Dataset excerpts

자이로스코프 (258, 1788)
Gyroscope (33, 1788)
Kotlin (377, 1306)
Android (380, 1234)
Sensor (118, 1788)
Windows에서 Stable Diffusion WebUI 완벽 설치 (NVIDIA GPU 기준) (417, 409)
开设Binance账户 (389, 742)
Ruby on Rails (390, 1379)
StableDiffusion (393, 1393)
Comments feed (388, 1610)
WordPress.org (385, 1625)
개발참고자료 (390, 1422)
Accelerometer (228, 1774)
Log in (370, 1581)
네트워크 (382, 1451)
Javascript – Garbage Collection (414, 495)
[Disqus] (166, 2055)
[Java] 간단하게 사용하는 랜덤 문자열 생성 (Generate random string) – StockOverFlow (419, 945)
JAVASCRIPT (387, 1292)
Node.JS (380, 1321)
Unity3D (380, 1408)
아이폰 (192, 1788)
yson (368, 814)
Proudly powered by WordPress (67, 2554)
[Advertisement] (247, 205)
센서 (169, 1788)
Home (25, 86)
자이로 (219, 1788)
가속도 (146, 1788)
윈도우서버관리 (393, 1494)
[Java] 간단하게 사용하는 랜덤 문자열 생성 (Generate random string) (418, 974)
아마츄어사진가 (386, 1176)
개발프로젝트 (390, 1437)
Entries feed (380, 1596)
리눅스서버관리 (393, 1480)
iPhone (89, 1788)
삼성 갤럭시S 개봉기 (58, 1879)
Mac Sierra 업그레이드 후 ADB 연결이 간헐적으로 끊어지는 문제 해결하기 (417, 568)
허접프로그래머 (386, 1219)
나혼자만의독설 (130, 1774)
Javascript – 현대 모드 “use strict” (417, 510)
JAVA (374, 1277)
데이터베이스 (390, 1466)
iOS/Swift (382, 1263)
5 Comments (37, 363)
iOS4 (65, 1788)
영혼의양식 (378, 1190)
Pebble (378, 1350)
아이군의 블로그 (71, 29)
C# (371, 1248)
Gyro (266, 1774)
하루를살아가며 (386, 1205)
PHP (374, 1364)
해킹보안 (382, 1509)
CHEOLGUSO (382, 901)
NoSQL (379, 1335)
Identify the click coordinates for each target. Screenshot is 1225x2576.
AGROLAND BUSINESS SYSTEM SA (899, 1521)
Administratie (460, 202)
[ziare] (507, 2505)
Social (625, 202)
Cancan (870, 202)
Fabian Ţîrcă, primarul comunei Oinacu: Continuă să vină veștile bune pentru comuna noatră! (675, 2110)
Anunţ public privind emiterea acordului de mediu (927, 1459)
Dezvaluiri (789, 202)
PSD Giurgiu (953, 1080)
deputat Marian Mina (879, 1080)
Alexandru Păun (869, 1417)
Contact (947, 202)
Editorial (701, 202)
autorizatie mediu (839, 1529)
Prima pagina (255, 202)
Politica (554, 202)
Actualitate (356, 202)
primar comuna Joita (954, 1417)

▶ [What the task requires]:
From the data above, output only the lines between the line containing "하루를살아가며 (386, 1205)" and the line containing "Cancan (870, 202)", inclusive, exactly as written.

▶ [Result]:
하루를살아가며 (386, 1205)
PHP (374, 1364)
해킹보안 (382, 1509)
CHEOLGUSO (382, 901)
NoSQL (379, 1335)
Identify the click coordinates for each target. Screenshot is 1225x2576.
AGROLAND BUSINESS SYSTEM SA (899, 1521)
Administratie (460, 202)
[ziare] (507, 2505)
Social (625, 202)
Cancan (870, 202)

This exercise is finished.